Wednesday, September 05, 2018, 09:12 GMT+7

A comprehensive inspection has been carried out by the government inspectorate to scrutinize the abnormal signs of the equitization, which is a Vietnamese euphemism for privatization, of a major port in the south-central province of Binh Dinh.

Under the direction of the Politburo and prime minister, the government inspectorate initiated its examination of the privatization of Quy Nhon Port, located in the namesake city in Binh Dinh, in April and is expected to announce the result within this year.

According to the case file, Quy Nhon Port belonged to Vinalines, a maritime corporation under the Ministry of Transport.

On February 4, 2013, Deputy Prime Minister Vu Van Ninh approved the privatization of the port, after which the state was expected to own 75 percent of the stakes.

However, the Binh Dinh People’s Committee submitted a petition two months later, proposing that the state only hold 49 percent of the port’s shares.

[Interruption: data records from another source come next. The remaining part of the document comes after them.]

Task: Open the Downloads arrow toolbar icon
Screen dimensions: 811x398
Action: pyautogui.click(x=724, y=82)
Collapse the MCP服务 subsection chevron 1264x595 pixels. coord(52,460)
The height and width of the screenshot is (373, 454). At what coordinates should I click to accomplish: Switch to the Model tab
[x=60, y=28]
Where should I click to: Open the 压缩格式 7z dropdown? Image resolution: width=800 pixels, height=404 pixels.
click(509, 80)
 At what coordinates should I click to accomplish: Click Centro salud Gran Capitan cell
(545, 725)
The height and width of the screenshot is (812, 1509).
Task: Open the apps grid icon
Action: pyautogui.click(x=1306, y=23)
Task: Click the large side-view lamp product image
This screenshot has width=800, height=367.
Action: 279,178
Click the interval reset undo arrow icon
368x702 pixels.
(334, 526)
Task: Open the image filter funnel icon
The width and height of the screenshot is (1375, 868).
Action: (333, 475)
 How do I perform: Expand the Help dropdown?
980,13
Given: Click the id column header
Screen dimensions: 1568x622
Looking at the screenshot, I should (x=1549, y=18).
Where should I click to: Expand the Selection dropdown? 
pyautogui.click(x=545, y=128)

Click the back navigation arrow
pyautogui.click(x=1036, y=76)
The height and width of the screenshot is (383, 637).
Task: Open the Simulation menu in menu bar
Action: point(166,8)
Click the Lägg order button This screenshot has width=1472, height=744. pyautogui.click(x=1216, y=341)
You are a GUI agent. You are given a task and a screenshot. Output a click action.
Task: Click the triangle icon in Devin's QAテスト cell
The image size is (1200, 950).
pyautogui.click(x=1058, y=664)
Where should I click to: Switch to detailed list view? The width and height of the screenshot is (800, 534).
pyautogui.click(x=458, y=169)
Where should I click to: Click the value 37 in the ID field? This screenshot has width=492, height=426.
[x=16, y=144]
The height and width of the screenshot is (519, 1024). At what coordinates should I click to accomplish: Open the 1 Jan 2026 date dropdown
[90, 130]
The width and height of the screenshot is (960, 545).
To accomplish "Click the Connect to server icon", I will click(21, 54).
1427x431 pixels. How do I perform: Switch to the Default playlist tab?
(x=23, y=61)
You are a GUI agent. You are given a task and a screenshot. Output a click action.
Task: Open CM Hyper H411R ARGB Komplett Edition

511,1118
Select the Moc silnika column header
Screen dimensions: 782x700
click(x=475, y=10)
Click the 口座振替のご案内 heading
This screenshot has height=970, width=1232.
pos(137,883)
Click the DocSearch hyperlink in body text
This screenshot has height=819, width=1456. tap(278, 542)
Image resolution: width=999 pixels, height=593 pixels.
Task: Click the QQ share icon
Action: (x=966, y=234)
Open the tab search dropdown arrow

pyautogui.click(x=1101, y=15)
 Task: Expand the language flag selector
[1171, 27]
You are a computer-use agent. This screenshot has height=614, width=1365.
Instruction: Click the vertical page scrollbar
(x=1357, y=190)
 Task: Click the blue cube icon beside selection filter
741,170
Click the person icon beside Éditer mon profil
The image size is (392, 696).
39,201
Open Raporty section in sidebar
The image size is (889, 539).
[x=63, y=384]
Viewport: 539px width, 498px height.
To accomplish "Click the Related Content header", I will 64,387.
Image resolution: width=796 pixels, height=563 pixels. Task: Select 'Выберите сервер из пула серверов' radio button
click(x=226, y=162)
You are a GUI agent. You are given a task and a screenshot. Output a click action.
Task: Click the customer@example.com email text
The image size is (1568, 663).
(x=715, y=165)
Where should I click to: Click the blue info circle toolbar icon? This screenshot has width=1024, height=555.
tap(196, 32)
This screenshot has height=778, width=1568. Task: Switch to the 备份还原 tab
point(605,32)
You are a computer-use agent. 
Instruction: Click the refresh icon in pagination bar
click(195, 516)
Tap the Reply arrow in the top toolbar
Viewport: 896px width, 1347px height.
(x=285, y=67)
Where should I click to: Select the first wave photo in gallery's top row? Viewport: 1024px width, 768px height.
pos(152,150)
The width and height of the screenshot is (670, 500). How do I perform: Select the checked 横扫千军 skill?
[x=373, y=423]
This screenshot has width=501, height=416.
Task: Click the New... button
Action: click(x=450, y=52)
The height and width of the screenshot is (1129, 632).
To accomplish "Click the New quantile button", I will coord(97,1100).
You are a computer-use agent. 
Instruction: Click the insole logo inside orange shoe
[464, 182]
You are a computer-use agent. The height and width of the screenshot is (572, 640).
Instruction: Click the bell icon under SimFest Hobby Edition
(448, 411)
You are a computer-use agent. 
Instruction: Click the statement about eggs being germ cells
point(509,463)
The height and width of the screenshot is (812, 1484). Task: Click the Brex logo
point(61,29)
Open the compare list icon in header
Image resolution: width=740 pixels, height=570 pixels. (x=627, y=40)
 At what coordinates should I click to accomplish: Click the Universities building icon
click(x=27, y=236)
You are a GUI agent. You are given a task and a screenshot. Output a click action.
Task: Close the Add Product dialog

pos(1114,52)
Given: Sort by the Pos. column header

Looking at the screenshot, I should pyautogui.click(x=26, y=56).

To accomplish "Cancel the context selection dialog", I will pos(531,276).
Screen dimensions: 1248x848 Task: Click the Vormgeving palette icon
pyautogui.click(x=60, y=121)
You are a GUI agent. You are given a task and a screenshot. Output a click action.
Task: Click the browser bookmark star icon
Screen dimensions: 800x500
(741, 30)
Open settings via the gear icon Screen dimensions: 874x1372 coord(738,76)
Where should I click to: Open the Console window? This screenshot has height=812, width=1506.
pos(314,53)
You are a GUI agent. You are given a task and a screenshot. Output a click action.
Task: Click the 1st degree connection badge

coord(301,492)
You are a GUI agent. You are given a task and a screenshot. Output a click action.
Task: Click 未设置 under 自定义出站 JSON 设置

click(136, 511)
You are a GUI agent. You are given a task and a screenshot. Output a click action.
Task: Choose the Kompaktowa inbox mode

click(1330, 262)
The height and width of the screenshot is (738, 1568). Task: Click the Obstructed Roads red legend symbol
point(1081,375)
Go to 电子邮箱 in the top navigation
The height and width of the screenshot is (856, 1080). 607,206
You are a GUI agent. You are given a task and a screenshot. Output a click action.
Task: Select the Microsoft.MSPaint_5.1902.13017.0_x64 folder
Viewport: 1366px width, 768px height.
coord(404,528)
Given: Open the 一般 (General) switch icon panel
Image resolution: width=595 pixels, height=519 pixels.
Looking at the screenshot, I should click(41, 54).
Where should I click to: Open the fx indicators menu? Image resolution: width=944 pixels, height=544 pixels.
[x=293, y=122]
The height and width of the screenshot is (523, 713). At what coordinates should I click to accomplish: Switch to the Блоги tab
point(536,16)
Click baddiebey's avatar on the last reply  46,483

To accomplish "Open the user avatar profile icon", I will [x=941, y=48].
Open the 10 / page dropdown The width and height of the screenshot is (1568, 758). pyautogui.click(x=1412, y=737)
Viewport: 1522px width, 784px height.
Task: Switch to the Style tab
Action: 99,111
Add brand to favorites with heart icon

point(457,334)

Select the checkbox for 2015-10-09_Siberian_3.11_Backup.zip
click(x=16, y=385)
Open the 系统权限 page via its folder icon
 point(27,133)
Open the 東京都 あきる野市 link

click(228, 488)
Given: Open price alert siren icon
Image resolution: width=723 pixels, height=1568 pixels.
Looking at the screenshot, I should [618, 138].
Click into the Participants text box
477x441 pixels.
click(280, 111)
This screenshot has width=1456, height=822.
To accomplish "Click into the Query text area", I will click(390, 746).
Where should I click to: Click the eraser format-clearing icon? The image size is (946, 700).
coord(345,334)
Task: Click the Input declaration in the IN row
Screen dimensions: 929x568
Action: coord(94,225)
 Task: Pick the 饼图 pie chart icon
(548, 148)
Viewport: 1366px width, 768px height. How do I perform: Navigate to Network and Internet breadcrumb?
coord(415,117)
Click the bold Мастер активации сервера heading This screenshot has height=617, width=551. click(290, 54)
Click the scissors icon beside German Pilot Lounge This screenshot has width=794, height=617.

The request was green-lighted by Deputy PM Ninh in May the same year.

In early 2014, the Binh Dinh administration asked whether the 49 percent of shares owned by the state could be sold to local businesses.

The proposition was eventually approved in September 2014, before Vinalines sold the state’s shares to Hop Thanh JSC in September 2015.

Following the deal, Hop Thanh owned 86.23 percent of the stakes at Quy Nhon Port.

Abnormal signs

A probe by Tuoi Tre (Youth) newspaper revealed that during a meeting of Quy Nhon Port in May 2014, all delegates agreed that the state should keep its 49 percent shares at the port.

The port lies at a strategic location in terms of economic development and national defense, they believed.

“We did not agree to sell all of the port’s stakes to the private sector, but local authorities did not listen,” a former official of the Quy Nhon Port said.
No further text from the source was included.